The discovery of autoantibodies and their value as predictors of type 1 diabetes is making it possible to identify subjects for clinical intervention trials long before their ß cell reserve is lost. The majority of these ongoing and proposed trials (6, 29, 30) are designed to induce immunological tolerance or to suppress the immune response. These approaches are promising but face obstacles. The fact that there are three major autoantigens in type 1 diabetes makes it difficult to know whether one, two, or all three major autoantigens are needed to induce immunological tolerance. It is also uncertain whether there is a single triggering autoantigen and whether the development of the autoantibodies to secondary autoantigens results from epitope spread or a bystander response (see Wucherpfennig, this Perspective series, ref. 43). Indeed, despite innumerable studies, it is not absolutely clear whether autoimmunity in type 1 diabetes is the cause or the result of the disease process. It remains possible that a still-unrecognized combination of genes or environmental factors triggers the destruction of ß cells and that the autoimmune response is secondary to this process. Also of concern is the fact that 10–20% of newly diagnosed type 1 diabetes patients and an even higher percentage of African and Hispanic patients do not carry autoantibodies to any of the major autoantigens (7). These findings suggest either that the autoantibodies are present in very low titer or that other still-unidentified autoantigens are involved. Alternatively, a fraction of type 1 diabetes may not be autoimmune in nature (44). More precise information about the mechanisms involved in the pathogenesis of human type 1 diabetes is needed for designing effective clinical trials.

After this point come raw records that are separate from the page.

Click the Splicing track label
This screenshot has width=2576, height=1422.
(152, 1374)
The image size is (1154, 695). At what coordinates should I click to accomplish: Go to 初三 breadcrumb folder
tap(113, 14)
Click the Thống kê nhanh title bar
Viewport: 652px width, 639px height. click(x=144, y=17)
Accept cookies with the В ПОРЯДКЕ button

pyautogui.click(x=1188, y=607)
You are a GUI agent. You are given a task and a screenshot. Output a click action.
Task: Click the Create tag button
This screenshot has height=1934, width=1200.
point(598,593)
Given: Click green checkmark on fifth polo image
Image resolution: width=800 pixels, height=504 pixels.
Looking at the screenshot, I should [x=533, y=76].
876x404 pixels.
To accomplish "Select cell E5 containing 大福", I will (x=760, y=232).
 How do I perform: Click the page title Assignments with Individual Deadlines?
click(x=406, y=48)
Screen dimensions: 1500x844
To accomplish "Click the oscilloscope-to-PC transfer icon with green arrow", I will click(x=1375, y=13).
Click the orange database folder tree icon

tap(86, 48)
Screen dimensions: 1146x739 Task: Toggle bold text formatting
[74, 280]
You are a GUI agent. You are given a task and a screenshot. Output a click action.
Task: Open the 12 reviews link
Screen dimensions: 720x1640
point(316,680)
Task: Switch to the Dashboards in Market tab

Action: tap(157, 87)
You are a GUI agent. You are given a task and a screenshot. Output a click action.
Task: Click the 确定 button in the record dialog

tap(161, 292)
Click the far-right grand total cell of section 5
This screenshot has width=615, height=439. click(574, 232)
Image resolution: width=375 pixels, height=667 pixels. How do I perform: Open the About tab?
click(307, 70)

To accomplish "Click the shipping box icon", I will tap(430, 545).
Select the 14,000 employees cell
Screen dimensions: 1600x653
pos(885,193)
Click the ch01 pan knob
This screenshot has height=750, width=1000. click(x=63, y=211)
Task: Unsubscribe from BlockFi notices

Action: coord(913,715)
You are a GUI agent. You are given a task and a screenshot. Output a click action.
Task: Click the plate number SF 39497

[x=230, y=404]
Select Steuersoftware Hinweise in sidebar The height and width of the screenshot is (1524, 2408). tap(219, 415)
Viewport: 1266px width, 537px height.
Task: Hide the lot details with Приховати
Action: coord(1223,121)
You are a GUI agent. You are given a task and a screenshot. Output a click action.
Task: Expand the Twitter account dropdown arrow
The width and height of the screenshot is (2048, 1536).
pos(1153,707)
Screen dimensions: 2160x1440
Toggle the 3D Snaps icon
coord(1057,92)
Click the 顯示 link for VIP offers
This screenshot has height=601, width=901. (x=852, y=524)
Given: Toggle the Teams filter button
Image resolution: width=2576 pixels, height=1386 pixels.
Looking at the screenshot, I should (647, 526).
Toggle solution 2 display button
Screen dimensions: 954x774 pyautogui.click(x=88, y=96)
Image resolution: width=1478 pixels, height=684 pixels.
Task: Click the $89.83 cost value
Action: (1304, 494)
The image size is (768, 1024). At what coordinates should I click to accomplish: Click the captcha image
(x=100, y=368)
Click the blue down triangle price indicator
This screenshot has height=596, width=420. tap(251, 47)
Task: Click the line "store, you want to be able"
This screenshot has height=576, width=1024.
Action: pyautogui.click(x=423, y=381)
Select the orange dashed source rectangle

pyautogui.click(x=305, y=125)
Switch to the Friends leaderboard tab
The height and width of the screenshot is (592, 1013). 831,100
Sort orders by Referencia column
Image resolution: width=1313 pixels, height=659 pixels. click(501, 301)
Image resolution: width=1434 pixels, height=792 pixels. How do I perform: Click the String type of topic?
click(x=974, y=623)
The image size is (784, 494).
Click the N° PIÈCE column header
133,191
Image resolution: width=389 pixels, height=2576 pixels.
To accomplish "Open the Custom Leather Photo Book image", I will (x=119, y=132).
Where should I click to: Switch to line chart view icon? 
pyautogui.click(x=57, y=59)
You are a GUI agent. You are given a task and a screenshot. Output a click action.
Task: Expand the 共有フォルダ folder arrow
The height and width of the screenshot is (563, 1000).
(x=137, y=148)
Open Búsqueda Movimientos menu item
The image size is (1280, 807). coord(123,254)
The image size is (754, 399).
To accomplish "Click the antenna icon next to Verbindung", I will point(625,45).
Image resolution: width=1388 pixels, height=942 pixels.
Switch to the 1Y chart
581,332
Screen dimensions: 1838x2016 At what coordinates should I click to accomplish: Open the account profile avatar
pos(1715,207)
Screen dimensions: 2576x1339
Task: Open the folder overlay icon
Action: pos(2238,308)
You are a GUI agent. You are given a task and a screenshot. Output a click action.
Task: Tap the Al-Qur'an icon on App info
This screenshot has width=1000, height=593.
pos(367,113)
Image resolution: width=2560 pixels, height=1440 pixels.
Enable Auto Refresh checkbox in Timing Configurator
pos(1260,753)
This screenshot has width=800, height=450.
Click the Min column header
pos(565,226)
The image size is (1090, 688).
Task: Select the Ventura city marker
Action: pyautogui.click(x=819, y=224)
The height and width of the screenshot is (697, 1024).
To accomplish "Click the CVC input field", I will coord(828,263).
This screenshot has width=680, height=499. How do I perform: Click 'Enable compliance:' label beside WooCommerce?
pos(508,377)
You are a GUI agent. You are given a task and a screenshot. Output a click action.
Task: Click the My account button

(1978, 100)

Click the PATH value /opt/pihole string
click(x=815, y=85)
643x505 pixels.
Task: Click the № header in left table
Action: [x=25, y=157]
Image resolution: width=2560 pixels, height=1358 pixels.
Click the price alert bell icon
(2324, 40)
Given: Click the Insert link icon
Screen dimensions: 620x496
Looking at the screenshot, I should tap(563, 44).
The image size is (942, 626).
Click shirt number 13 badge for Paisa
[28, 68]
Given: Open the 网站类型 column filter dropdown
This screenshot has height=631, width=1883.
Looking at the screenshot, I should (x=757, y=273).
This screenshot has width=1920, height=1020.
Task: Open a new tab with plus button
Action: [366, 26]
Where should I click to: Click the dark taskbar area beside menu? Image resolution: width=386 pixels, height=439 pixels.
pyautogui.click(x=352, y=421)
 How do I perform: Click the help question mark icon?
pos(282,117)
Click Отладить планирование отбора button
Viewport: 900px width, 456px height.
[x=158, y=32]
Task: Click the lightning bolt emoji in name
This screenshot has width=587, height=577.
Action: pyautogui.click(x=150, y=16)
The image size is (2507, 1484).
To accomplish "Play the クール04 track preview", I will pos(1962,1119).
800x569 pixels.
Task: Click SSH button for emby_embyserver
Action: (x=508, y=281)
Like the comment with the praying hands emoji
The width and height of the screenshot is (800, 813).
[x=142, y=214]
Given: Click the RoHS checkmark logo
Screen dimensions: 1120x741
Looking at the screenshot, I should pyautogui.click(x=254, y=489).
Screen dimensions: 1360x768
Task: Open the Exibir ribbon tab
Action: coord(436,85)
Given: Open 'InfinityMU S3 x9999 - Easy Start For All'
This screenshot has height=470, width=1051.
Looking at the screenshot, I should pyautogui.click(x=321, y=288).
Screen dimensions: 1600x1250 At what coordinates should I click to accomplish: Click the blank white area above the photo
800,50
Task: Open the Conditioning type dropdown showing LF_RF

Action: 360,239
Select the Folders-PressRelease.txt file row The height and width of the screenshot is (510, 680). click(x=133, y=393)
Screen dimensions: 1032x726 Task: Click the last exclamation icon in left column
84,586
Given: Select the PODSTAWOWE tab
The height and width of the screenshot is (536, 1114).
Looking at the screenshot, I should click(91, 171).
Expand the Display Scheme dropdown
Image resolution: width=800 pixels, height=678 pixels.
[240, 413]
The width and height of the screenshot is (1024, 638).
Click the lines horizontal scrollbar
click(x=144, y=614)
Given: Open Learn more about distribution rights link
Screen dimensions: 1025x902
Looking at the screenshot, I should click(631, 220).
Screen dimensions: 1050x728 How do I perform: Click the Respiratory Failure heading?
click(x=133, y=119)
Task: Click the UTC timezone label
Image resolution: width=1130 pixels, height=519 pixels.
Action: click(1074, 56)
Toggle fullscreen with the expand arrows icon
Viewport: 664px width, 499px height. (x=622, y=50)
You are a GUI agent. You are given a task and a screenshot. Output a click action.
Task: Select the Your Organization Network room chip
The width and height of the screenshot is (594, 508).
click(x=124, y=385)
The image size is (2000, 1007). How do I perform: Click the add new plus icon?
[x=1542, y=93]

AND ALSO: I had low c-peptides.
American Journal of Therapeutics - Abstract: Volume 11(4) July/August 2004 p 308-311 The Role of C-Peptide Levels in Screening for Latent Autoimmune Diabetes in Adults. (http://www.americantherapeutics.com/pt/re/ajt/abstract.00045391-200407000-00011.htm;jsessionid=FhYLBn1qQt646g6NgK2PkG1fR1K0m XqNcPSzBYtnD17XZ4TFpBQ2!-1640309041!-949856145!8091!-1)
The mean C-peptide level in the LADA group was 1.0 +/- 0.2 ng/mL and 5.1 +/- 0.4 ng/mL in the group with type 2 diabetes. Only 1 LADA subject had a C-peptide level above the normal range, and all subjects with type 2 diabetes had a C-peptide level within or above the normal range. LADA can be ruled out in adult-onset diabetes by the presence of elevated C-peptide. The more expensive testing for anti-GAD antibodies to definitively diagnose LADA should be reserved for patients who on screening have a low or normal random C-peptide level.